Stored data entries
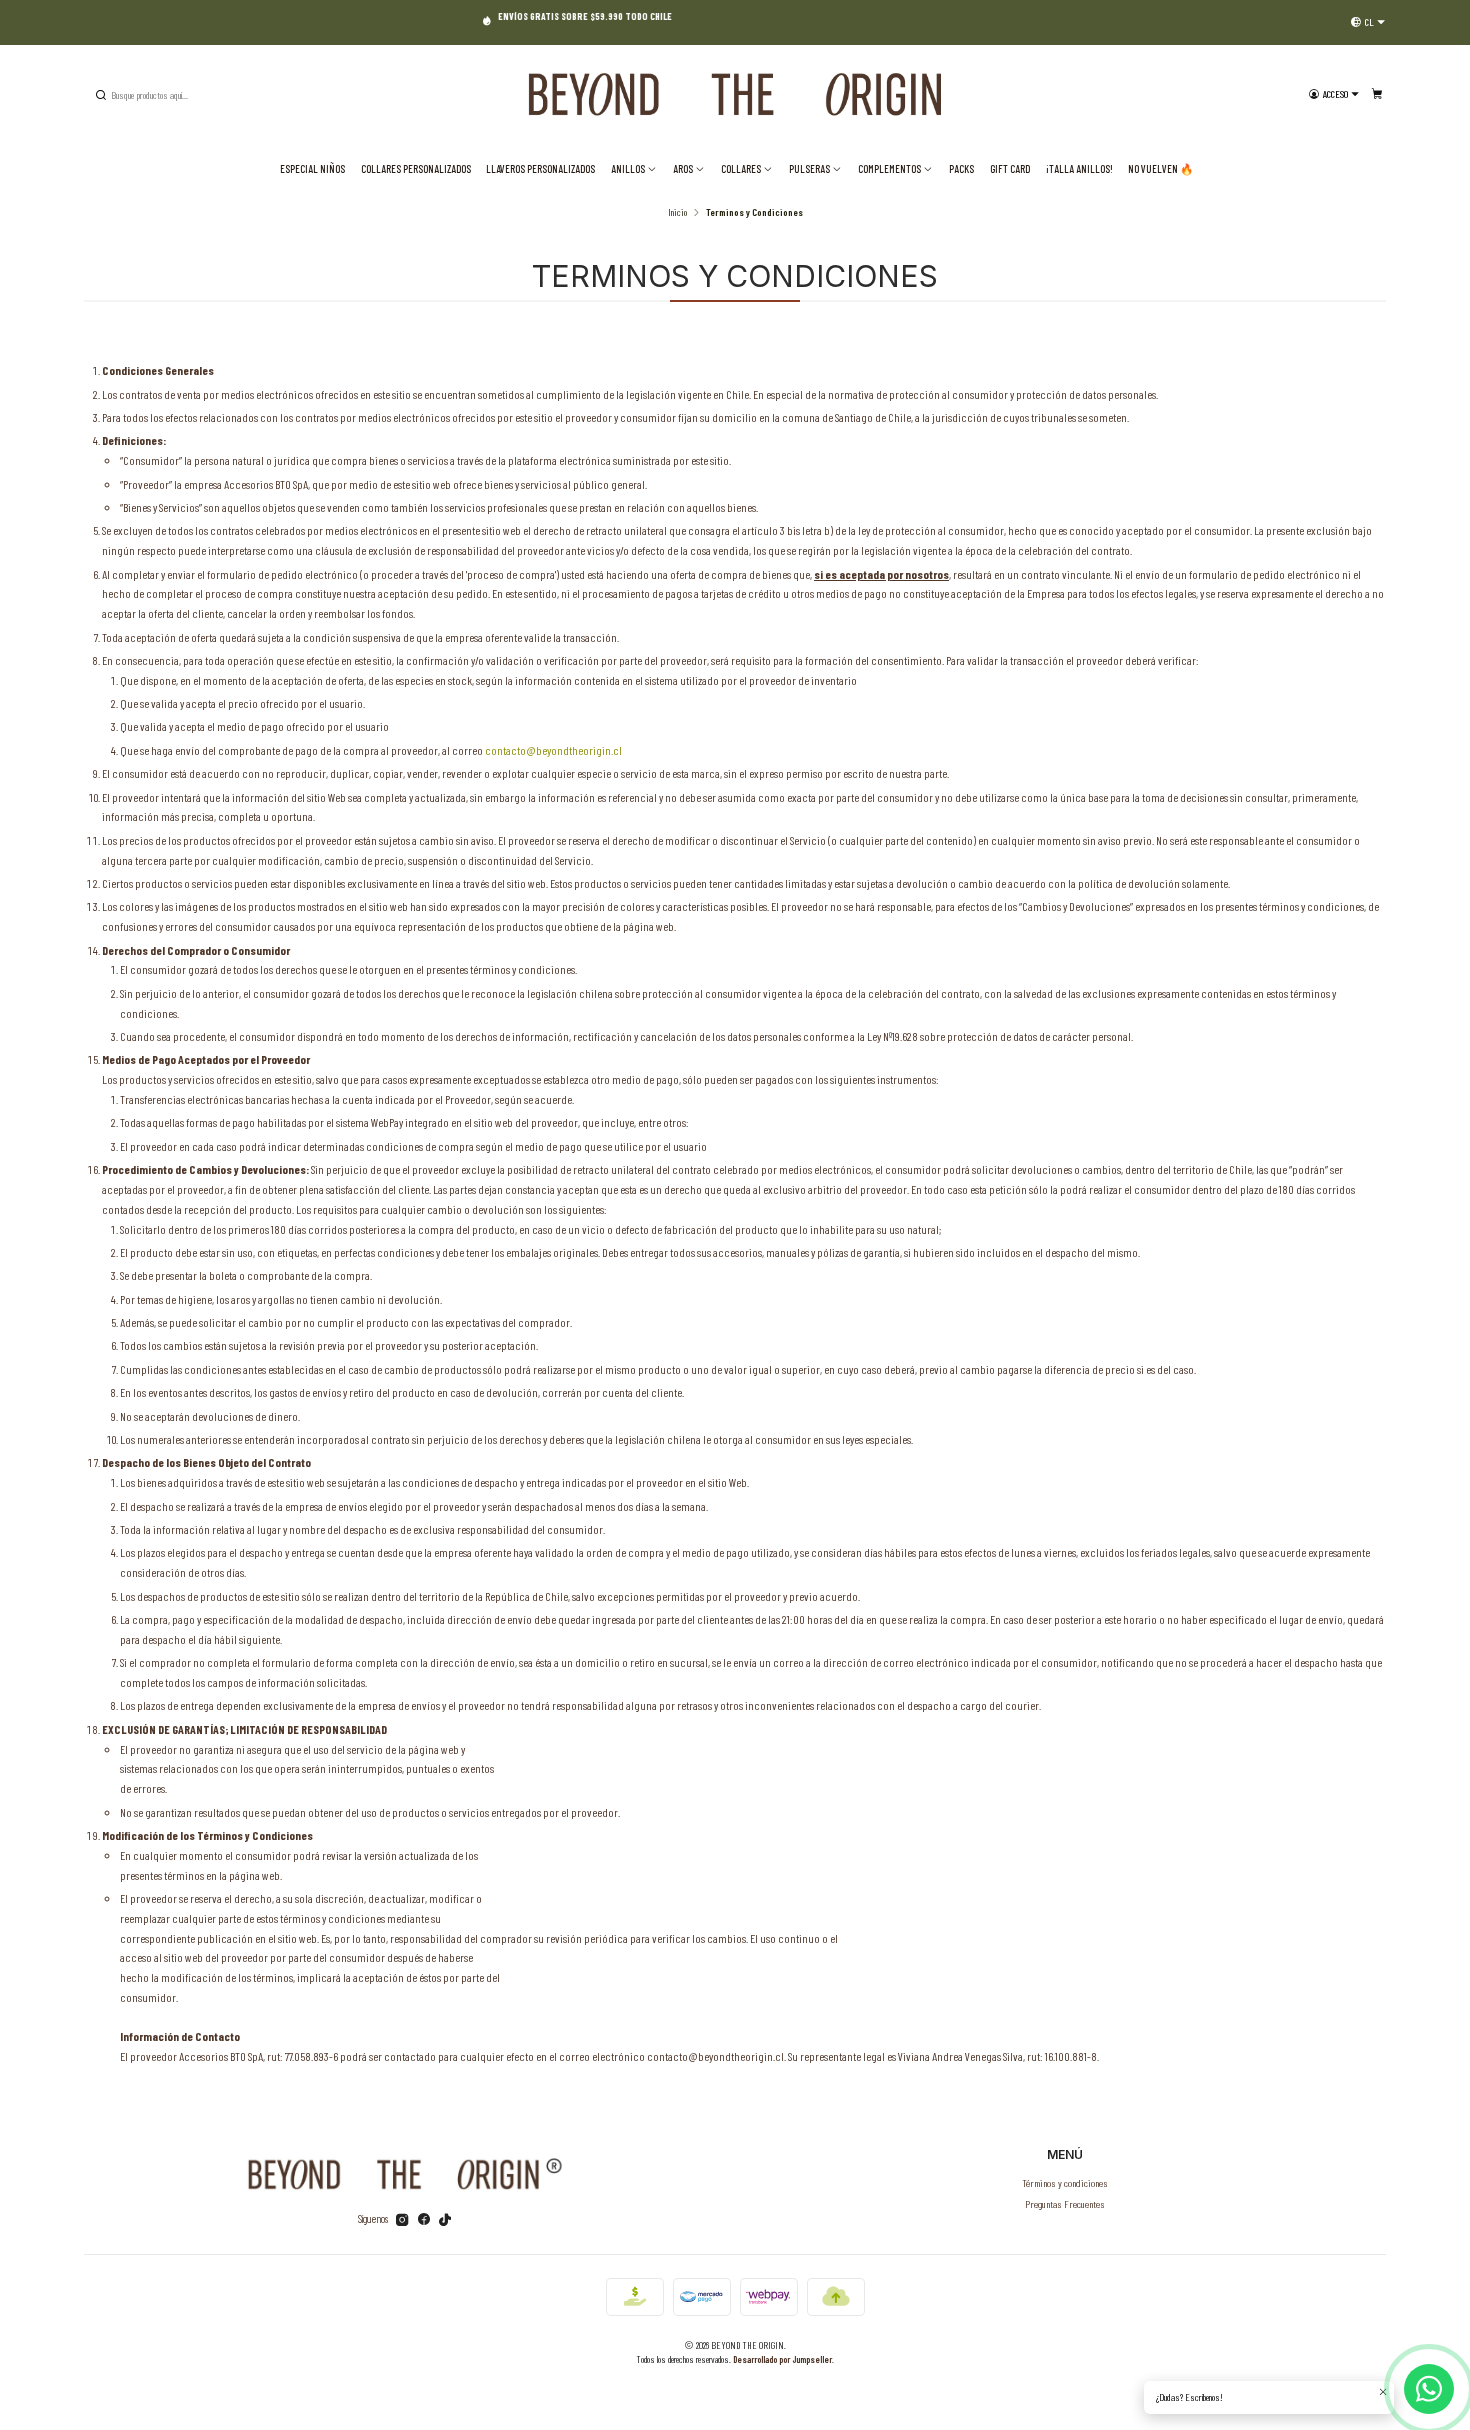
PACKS (961, 168)
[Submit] (101, 95)
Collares (741, 168)
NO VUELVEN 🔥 (1160, 168)
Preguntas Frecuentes (1065, 2203)
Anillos (628, 168)
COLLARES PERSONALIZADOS (416, 168)
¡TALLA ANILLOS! (1079, 168)
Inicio (677, 212)
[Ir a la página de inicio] (735, 94)
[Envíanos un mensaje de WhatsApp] (1429, 2389)
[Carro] (1377, 94)
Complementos (889, 168)
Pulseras (809, 168)
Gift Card (1010, 168)
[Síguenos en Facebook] (424, 2219)
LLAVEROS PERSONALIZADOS (540, 168)
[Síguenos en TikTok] (445, 2219)
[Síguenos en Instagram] (402, 2219)
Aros (683, 168)
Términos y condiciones (1065, 2182)
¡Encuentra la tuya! (265, 22)
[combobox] (194, 95)
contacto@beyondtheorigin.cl (553, 750)
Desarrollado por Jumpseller (782, 2359)
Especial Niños (312, 168)
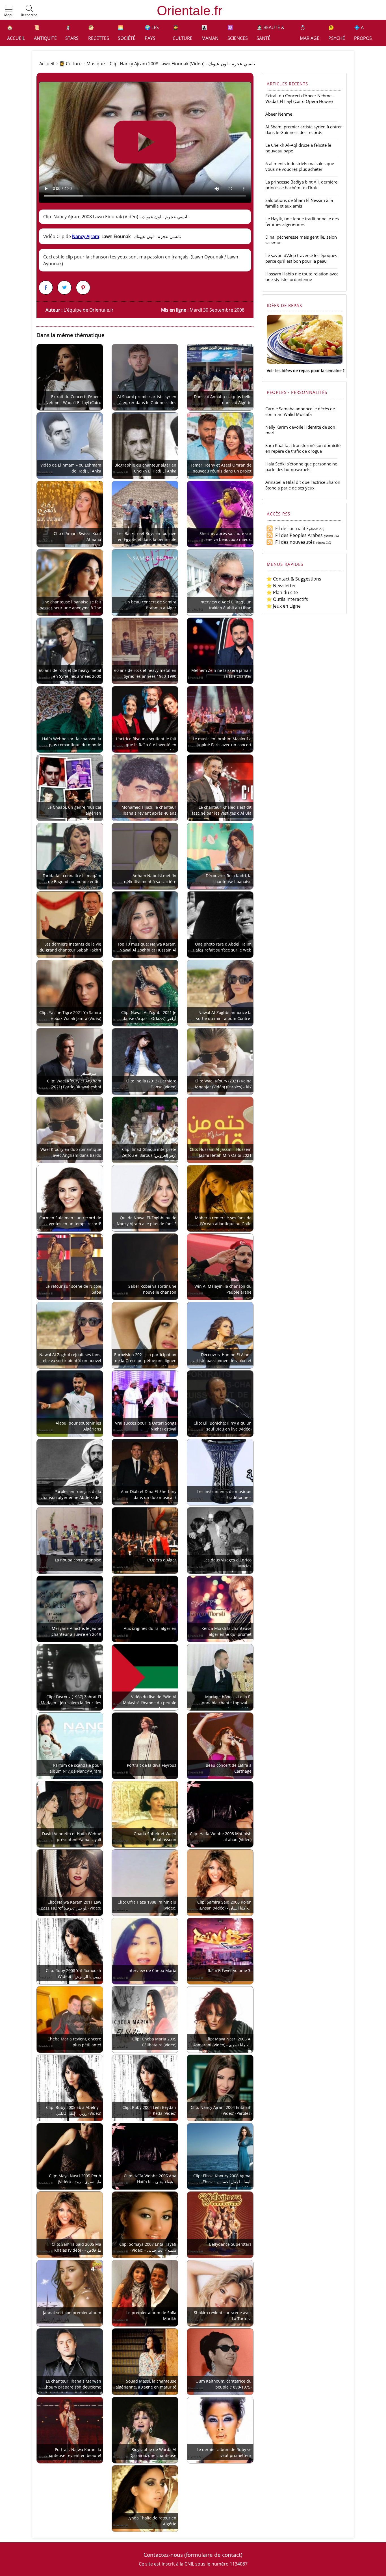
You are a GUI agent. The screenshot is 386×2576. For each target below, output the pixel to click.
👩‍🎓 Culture (182, 32)
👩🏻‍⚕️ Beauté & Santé (271, 32)
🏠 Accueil (16, 32)
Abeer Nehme (278, 114)
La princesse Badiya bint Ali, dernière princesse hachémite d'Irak (301, 184)
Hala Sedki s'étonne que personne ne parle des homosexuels (301, 466)
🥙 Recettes (98, 32)
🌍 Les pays (152, 32)
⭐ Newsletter (281, 585)
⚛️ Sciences (237, 32)
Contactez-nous (163, 2554)
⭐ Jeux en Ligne (283, 606)
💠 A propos (363, 32)
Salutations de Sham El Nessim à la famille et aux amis (299, 203)
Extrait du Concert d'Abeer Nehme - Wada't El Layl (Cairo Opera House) (299, 98)
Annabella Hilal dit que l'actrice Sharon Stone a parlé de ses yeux (302, 485)
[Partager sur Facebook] (46, 288)
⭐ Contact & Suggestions (293, 579)
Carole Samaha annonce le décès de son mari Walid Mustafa (300, 411)
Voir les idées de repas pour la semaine (304, 370)
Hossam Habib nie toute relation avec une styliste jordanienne (301, 276)
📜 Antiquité (45, 32)
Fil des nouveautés (294, 542)
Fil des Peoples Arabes (298, 535)
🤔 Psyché (336, 32)
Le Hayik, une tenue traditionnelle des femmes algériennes (302, 221)
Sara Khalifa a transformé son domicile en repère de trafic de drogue (303, 448)
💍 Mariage (309, 32)
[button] (8, 11)
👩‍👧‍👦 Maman (209, 32)
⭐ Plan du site (282, 592)
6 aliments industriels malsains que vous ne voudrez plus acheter (299, 166)
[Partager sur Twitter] (64, 288)
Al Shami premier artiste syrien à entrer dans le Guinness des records (303, 129)
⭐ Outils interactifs (287, 599)
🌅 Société (126, 32)
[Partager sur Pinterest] (83, 288)
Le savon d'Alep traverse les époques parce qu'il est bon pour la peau (301, 258)
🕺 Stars (72, 32)
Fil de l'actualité (290, 528)
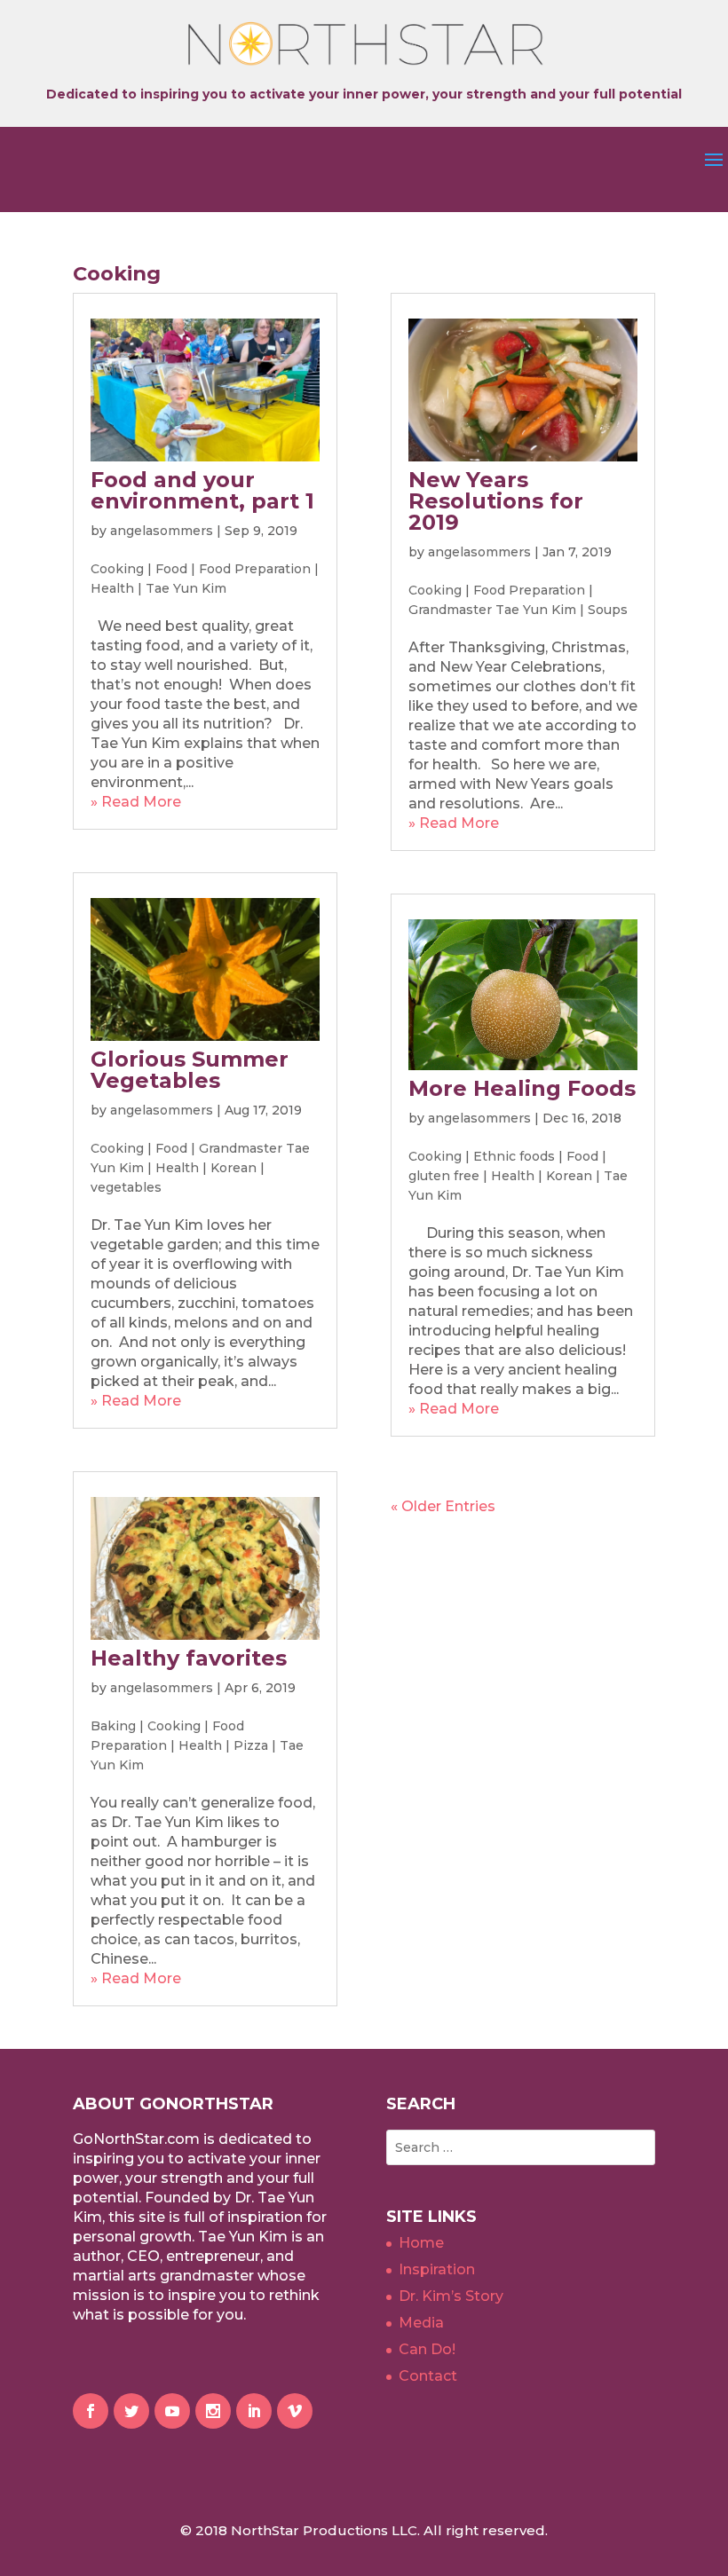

ASSIGNMENT:
Extract exactly and only the lines above from the line containing "Anillos (628, 168)" through the line containing "Términos y condiciones (1065, 2182)", both end lines included.

RESULT:
Anillos (628, 168)
COLLARES PERSONALIZADOS (416, 168)
¡TALLA ANILLOS! (1079, 168)
Inicio (677, 212)
[Ir a la página de inicio] (735, 94)
[Envíanos un mensaje de WhatsApp] (1429, 2389)
[Carro] (1377, 94)
Complementos (889, 168)
Pulseras (809, 168)
Gift Card (1010, 168)
[Síguenos en Facebook] (424, 2219)
LLAVEROS PERSONALIZADOS (540, 168)
[Síguenos en TikTok] (445, 2219)
[Síguenos en Instagram] (402, 2219)
Aros (683, 168)
Términos y condiciones (1065, 2182)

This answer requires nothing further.